Emotional Rollercoaster

Today has been a rough day emotionally. After kind of just wandering around the house, outside, and through the grocery store, I thought the best way to handle my emotions was to write.

When I went to the consult for the breast reduction surgery, the doc had me raise my right hand and swear I would not get angry at him about the size of my breasts post-surgery for at least six weeks. He went on, saying I would go through a period of swelling and not seeing the true results for at least that long, maybe longer. When I went in for my check-up this past Thursday, he measured me, and with a bit of a smirk he said, "You're bigger now than you were last week." To someone who has always tried to minimize the big, this wasn't what I wanted or needed to hear, especially from a man who was trying not to laugh about it. This morning, I could tell the breasts are even bigger than they were on Thursday. Yeah, not funny at all.

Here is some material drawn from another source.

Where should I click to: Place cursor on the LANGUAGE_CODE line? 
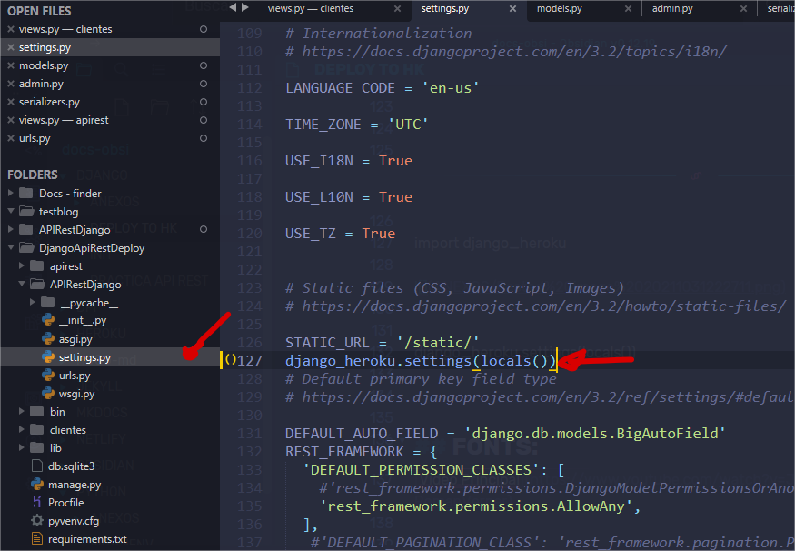[x=382, y=88]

So I'm trying to convince myself this is just temporary. I'm trying to remember how Doc said the swelling and the bruises will work their way down through my torso and this takes time. I'm trying to remember what I used to look like and be happy that I don't look like that any longer. I'm trying to be thankful the incisions are healing well and actually look great considering I'm not even two weeks post-surgery. I'm thinking ahead to maybe being able to get back on the bike next weekend. All of these are positives. I'm trying really, really hard to be positive.

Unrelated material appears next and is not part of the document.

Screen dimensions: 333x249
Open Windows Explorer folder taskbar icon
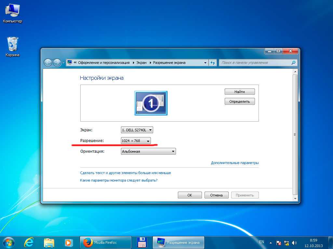tap(49, 243)
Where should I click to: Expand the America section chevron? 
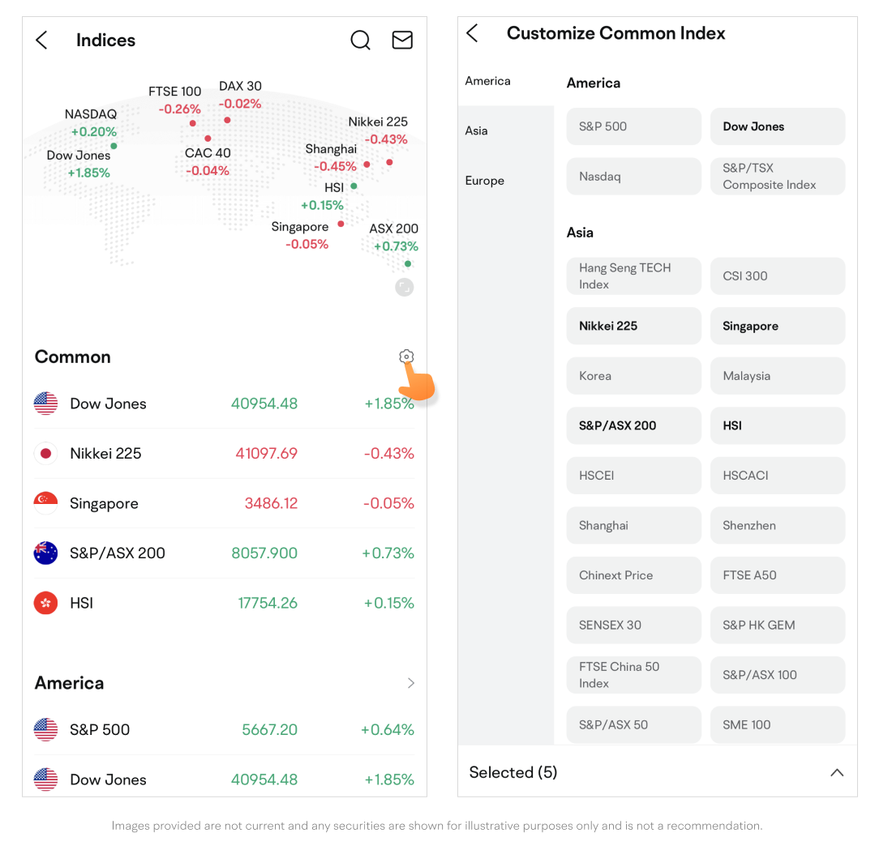[410, 683]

But then I look in the mirror, front then side, and I don't see any difference in how I look now versus how I looked before the surgery. I can feel the swelling but my emotions say this is how I'm going to look from here on. I feel like I'm right back to having to camouflage, hide, take pains to reduce the size of my breasts. The thought that I wasted a lot of time and money on this keeps flitting through my mind.

The only thing I can do is wait. Wait for the swelling to dissipate. Wait for the breasts to settle in. I waited a long time for the actual surgery to happen. I can wait another five weeks to see what the actual results will be. Patience? That's another issue altogether.

Comments

Cathy said…
Have you had any other experience with recovery from surgery? It does take a long time to heal.

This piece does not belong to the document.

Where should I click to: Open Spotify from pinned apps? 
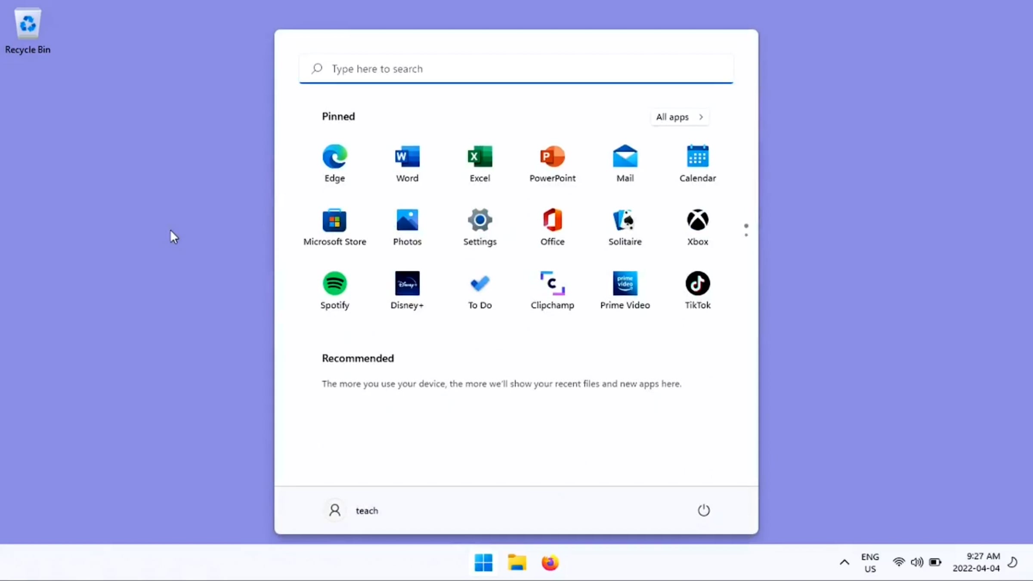334,291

I know it's a totally diferent thing, but it took a long time for soreness and tenderness to go away post op when my gallbladder was removed. Even today, if I twist or stretch strangey, I can feel some scar tissue moving around (not in a bad way...just weird).

The doc has seen a lot of surgeries and a lot of post op situations. Try to trust that when he says it's just swelling that will go away, that he is right.

I don't know what you are going through, but I can hear in your writing that you are frustrated. I hope that you can find peace and patience.

Much much love to you!!!!!!
JK said…
I don't have any experience with surgery/healing, so this is completely new to me. I know you're right, that I just need to trust the doc since he's the one who has seen a lot of surgeries/recoveries. I ended up taking a nice long walk yesterday after writing, and by the time I got back, I felt a lot better.

Thanks for your support. I truly appreciate it.
Debbie said…
Jennifer, YES! I am a very experienced surgical patient and know, for sure, that there will be a ton of settling to happen for you yet. And, being funny here… they will at least be more perky for now, until the swelling goes down. So, big or small they still look better! :)
JK said…
You are so right, Debbie. They are very perky right now! :) And they are definitely better than what I had going on before. I know I just need to be patient and enjoy the new me.
Debbie said…
And, while you wait patiently, think of my boobies sagging to the knees with nipples pointing to hell instead of foward like headlights like they should. That should make you laugh at least! :)
JK said…
Hahahaha! Yes, made me laugh. You know who my doc is . . . . just sayin'.